──────── SOURCE DOCUMENT

Victor LaValle has already established himself as “one of the most eloquent voices of the approaching century” (Kirkus Reviews), a writer of darkly humorous tales full of haunting beauty, astonishing leaps of imagination, and language that “crackles and hums” (Chicago Tribune). The Ecstatic is LaValle's debut novel, a startling tale of love, horror, sex, insanity, faith, morbid obesity, and the modern American family.
Something is wrong with Anthony -- our 318-pound hero -- and it's getting worse. A monster has caught his uncle and his mother; now it wants Anthony. Mental illness has been transmitted through his family's blood. The three women in his life -- his mother, younger sister, and grandmother -- find him naked and disoriented in his off-campus college apartment and take him home to Queens, each determined to fix him in her own peculiar way. But his presence soon turns their house into a semisuburban asylum.

────────────────
──────── RECORD EXTRACTS

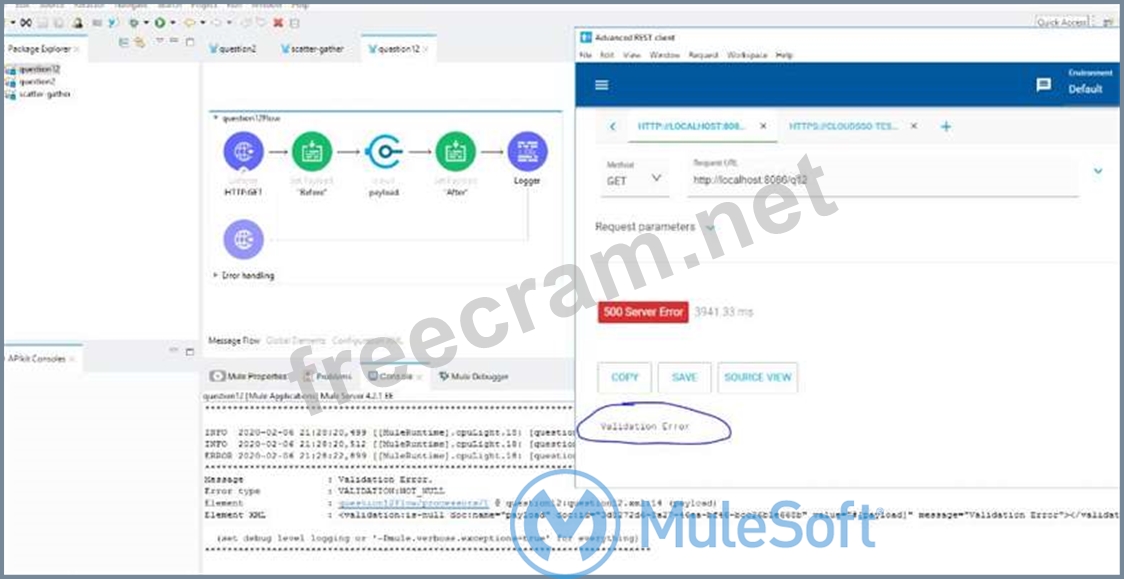Open the GET method dropdown
1124x579 pixels.
tap(635, 180)
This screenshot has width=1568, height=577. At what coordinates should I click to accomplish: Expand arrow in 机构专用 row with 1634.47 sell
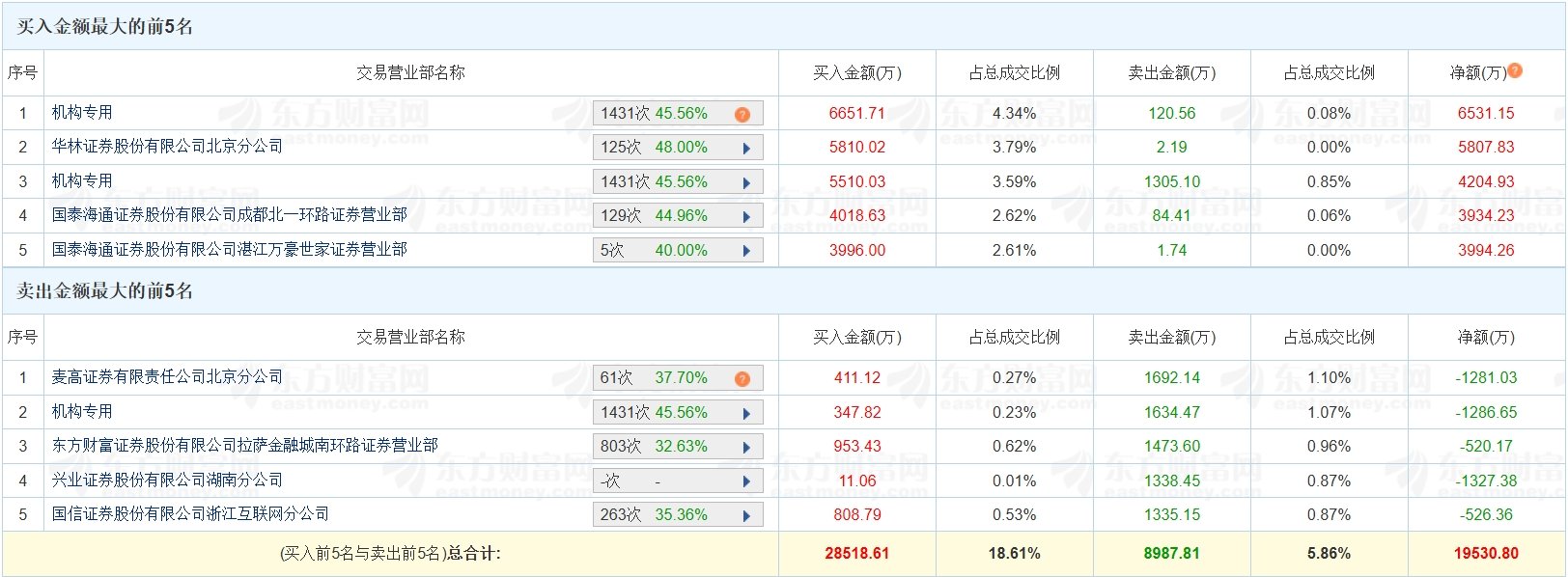pyautogui.click(x=746, y=413)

────────────────

▶ _WORK INSTRUCTION 1_:
Answer these questions using the novel description:
(a) Which publication described LaValle's language as one that "crackles and hums"?
(b) How much does Anthony weigh?
(c) Where do the three women take Anthony after finding him in his apartment?
▶ _WORK INSTRUCTION 2_:
Reproduce word for word the passage of the novel description from "Something is wrong" up to and including "a semisuburban asylum.".
The listing above was taken from a separate source.

▶ _RESPONSE BOX 1_:
(a) Chicago Tribune
(b) 318 pounds
(c) Home to Queens

▶ _RESPONSE BOX 2_:
Something is wrong with Anthony -- our 318-pound hero -- and it's getting worse. A monster has caught his uncle and his mother; now it wants Anthony. Mental illness has been transmitted through his family's blood. The three women in his life -- his mother, younger sister, and grandmother -- find him naked and disoriented in his off-campus college apartment and take him home to Queens, each determined to fix him in her own peculiar way. But his presence soon turns their house into a semisuburban asylum.